Seed islands were also constructed near the Channel-Border islands (Figure 17A). Most seed islands were about 200 feet long, 30 feet wide at the base, and the tops 3-5 feet above the water level at low flows. Two seed islands near the Channel-Border project have been in place since 1995, with six additional islands built in 1998. Substrate monitoring around these islands has shown that scouring and deposition are occurring as expected.

The Channel-Border Islands Project benefited an estimated 1,000 acres of aquatic habitat. The islands have weathered waves, wakes, and annual flooding, including the Great Flood of 1993, with very little loss of material. Lush vegetation has become established on the islands from the original seeding. In the shallow protected areas behind the islands, water transparency has increased as has the abundance of aquatic plants (Figure 17B), which is a key component for increasing fish abundance (Johnson and Jennings 1998).

The Stoddard Bay Islands Project

Stoddard Bay is a backwater area along the town of Stoddard, Wisconsin (Figure 17) that was previously protected by a line of barrier islands extending about 3,000 feet from the east shore of the Mississippi River and curving downstream about 6,000 feet (US Army Corps of Engineers 1996). These islands enclosed an area of about 600 acres. By the 1970s, these islands had been lost to erosion and the site had become a relatively homogenous open-water basin. The purpose of this project, begun in 1997, was to rebuild those barrier islands. These islands would reduce wind fetch and improve habitat conditions within the enclosed area, including over-wintering habitat for fishes. Sand for island construction came from dredging 15 acres of nearby backwater habitat.

To improve flow conditions within Stoddard Bay, low rock sills were incorporated into the barrier islands (Figure 17). Sills were constructed of limestone rip-rap and incorporated a fine-mesh barrier fabric to help reduce water seepage through the sill. These low sills are over-topped during floods, which allows high flows to flush the bay. However, to allow some inflow during low-water periods, a notch was placed into the upstream sill .

Sill heights were determined based on concerns for winter habitat. Good over-winter habitat for backwater fishes should have current velocities less than 1 cm/sec (Knights et al. 1995). Under normal winter conditions, inflow to the bay occurs only through the notch in the sill, which produces acceptable current velocities. However, if the sills are overtopped, current velocities increase to undesirable levels. To reduce this possibility, we analyzed winter water elevations at the site and built the sills to an elevation that produced only a 10% chance of being overtopped for more than five consecutive days during winter.

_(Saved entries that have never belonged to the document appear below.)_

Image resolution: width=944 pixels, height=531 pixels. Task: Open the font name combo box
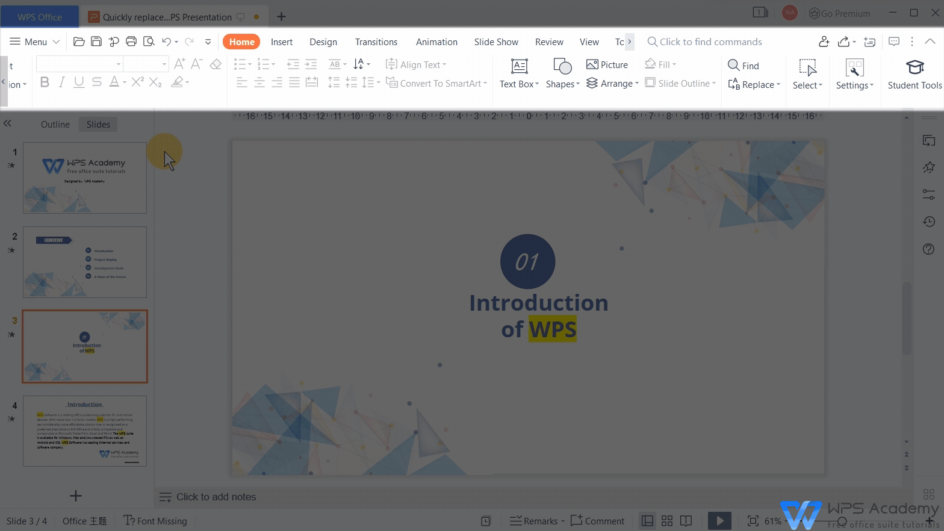pos(79,64)
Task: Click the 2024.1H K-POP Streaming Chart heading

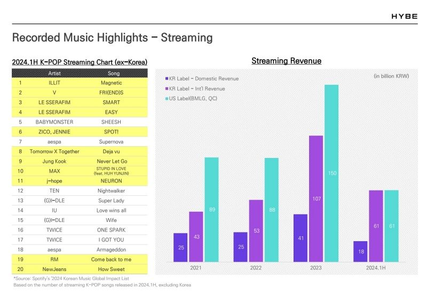Action: coord(80,62)
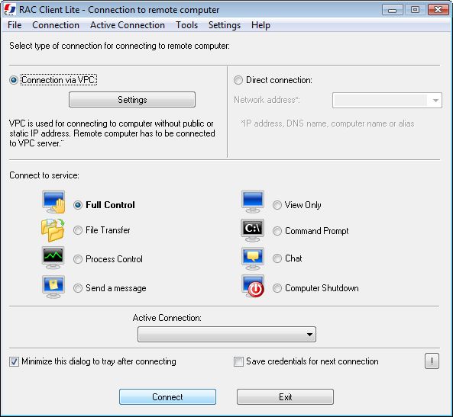This screenshot has height=417, width=453.
Task: Click the Computer Shutdown red power icon
Action: click(253, 287)
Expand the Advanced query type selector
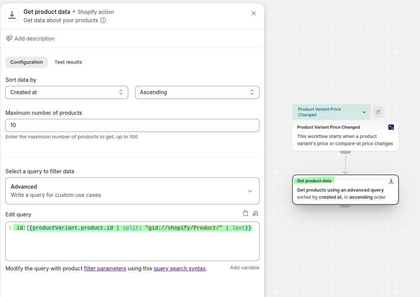The image size is (420, 297). (x=132, y=191)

That sill height also corresponded to a two-year spring flood elevation.

To help design the Stoddard Bay island complex, computer modeling was used (J. Hendrickson, US Army Corps of Engineers, St. Paul) to predict current velocities within the bay under alternative island configurations and various flow conditions (high flow, low flow, and low flow with two feet of ice cover). The design objective was to produce a variety of current velocities within the bay, with low velocities always available somewhere and high velocities occurring in some areas during high water to scour the substrate. Modeling helped determine the number of the sills to incorporate into the barrier islands and the number and location of interior islands.

For the Stoddard Bay Project, 27 acres of islands were constructed, which provided benefits to at least 600 acres of aquatic habitat. Since this project was completed in 1999, there has been little time for evaluation. However, during summer 1999, water transparency in the bay was much greater than outside the bay and aquatic plants were much more abundant than in previous years (Figure 17B). Angling success was high within the backwater and along the exterior of the barrier islands, causing the area to quickly gain a reputation as a great fishing spot. In addition, the project protects much of the shoreline along the town of Stoddard from excessive wave action.

The McCartney Lake Project

McCartney Lake is an extensive backwater complex that has experienced considerable sedimentation, with subsequent loss of deep water areas. Rehabilitation of the lake was begun in 1989 and included stabilizing an inlet channel to reduce sediment inflow to the system and dredging 8,200 feet of connected channels, about 10 feet deep, within the lake (Figure 19; US Army Corps of Engineers 1989b). The resulting 400,000 cubic yards of dredge material were used to construct a single 22-acre island at the downstream end of the lake to reduce wind-generated waves on McCartney Lake (Figure 19).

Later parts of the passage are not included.